Loin d’être un sujet frivole, les comportements de séduction des femmes revêtent un véritable enjeu pour l’égalité des genres, et font apparaître le constat d’une société encore largement émaillée par un « sexisme bienveillant ». Cette étude nous révèle en effet que les normes de séduction sexistes sont encore ancrées dans l’imaginaire, y compris féminin. La « séduction à la française » incarnée dans les règles de galanterie semble encore occuper une grande place dans les représentations associées à la séduction, notamment dans les rapports hétérosexuels. Toutefois, à l’ère post me too, une friction émerge entre une adhésion persistante aux règles désuètes de galanterie et les signes encourageants d’une prise en main féminine.
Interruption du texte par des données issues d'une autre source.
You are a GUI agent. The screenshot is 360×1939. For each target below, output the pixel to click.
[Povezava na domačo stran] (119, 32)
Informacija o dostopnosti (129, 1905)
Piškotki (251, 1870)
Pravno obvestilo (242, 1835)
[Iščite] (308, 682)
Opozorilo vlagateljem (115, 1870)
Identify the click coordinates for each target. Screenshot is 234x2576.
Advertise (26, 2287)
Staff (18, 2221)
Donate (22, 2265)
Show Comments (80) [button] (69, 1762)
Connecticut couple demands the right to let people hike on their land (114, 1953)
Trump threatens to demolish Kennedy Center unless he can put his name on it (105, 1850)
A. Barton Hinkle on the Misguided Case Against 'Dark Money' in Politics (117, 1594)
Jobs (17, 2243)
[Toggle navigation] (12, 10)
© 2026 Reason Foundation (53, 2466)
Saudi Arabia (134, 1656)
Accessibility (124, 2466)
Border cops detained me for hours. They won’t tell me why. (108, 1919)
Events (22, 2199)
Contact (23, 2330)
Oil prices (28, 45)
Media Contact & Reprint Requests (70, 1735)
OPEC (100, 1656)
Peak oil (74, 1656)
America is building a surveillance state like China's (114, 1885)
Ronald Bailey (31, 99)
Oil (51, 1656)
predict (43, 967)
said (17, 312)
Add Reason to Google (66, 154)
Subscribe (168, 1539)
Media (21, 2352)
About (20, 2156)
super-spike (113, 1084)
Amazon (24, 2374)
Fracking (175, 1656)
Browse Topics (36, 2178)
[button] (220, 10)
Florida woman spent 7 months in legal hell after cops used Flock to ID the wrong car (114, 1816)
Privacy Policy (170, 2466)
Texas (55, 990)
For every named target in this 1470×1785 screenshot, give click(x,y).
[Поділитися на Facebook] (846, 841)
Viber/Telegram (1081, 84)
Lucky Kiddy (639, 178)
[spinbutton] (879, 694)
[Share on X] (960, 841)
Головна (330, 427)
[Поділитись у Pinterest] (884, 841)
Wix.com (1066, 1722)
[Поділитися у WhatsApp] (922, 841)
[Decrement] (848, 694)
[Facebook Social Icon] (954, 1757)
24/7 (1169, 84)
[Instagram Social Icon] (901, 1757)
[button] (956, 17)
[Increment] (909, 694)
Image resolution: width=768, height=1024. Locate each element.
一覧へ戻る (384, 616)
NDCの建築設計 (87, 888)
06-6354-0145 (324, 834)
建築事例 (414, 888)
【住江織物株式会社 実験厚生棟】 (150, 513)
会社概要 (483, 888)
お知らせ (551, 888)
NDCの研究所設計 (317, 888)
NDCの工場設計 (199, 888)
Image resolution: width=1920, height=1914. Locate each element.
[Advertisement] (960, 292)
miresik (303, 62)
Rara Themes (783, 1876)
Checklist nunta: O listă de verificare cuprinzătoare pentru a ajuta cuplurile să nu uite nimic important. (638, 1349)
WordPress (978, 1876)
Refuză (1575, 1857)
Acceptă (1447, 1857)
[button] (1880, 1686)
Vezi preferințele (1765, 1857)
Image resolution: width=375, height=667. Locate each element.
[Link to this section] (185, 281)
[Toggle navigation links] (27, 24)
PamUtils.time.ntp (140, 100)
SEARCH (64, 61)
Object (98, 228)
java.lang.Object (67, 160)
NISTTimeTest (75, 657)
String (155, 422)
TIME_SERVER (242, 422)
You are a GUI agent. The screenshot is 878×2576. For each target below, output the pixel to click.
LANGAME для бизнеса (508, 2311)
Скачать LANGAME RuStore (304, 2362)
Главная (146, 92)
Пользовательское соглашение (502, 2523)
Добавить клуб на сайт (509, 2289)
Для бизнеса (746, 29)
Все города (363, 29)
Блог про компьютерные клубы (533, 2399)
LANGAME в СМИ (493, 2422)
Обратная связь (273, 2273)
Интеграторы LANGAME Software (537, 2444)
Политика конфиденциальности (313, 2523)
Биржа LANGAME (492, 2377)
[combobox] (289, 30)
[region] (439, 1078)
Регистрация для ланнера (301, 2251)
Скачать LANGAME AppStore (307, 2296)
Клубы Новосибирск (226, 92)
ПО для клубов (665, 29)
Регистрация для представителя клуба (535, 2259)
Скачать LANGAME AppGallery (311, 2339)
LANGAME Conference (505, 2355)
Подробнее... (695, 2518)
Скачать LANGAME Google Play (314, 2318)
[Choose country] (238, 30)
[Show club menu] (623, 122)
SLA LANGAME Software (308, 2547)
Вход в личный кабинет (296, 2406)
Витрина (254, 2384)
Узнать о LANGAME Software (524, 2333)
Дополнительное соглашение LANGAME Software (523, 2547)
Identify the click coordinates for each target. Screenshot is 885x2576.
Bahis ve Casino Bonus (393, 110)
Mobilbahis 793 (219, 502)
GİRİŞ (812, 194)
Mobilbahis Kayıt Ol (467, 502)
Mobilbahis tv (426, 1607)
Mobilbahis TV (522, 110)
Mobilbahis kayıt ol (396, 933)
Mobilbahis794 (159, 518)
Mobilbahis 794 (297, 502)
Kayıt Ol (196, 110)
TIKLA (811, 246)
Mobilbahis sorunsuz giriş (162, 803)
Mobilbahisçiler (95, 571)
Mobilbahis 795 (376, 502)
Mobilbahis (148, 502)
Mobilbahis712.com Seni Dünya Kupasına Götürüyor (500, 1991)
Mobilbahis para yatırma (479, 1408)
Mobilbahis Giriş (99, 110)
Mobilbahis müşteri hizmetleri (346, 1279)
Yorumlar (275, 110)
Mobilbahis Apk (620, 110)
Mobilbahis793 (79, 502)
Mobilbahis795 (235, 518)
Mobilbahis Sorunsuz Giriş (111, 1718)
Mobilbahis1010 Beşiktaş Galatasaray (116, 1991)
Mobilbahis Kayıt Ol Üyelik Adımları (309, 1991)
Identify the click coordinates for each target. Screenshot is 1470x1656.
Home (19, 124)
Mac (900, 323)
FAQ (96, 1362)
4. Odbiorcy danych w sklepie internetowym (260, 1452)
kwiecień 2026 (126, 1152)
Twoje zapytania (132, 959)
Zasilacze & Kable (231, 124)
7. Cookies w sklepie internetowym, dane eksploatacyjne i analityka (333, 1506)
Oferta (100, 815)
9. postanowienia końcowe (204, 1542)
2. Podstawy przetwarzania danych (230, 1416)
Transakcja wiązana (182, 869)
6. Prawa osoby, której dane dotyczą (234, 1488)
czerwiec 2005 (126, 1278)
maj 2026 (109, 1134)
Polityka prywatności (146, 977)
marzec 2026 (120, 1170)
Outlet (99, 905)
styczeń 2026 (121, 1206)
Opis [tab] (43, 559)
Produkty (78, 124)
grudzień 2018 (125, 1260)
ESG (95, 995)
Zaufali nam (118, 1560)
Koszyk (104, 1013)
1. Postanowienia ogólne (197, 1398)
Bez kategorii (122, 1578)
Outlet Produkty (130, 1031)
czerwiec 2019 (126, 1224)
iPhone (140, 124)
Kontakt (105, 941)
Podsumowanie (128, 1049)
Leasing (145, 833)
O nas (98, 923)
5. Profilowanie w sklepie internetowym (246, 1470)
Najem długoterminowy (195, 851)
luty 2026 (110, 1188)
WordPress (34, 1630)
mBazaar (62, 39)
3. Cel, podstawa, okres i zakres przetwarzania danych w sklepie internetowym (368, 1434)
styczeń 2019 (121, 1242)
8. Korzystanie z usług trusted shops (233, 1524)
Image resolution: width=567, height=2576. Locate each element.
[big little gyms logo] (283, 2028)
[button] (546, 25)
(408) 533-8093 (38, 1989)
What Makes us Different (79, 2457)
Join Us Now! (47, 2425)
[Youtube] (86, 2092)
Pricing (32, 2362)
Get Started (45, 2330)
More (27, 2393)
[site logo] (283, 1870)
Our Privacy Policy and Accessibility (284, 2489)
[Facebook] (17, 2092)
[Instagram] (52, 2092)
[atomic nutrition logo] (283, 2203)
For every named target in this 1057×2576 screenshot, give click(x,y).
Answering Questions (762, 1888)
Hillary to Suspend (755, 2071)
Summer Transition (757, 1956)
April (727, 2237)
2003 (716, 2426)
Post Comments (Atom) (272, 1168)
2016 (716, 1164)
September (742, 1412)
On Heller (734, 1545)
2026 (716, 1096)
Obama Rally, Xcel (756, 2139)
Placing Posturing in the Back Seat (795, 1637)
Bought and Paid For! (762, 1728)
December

Il est en effet davantage accepté qu’une femme fasse le premier pas, et elles sont près de deux tiers à l’avoir déjà expérimenté. A la pointe de cette vague d’empowerment féminin, les trentenaires, les femmes ayant le plus confiance en elles ou les plus féministes semblent porter un nouvel idéal de séduction plus égalitaire.

Vous avez compris ? Moi non plus. C’est peut-être une réponse, mais pas à la question posée. Zut alors… Voyons si les données recueillies par les petites mains de l’Ifop peuvent nous aider à comprendre.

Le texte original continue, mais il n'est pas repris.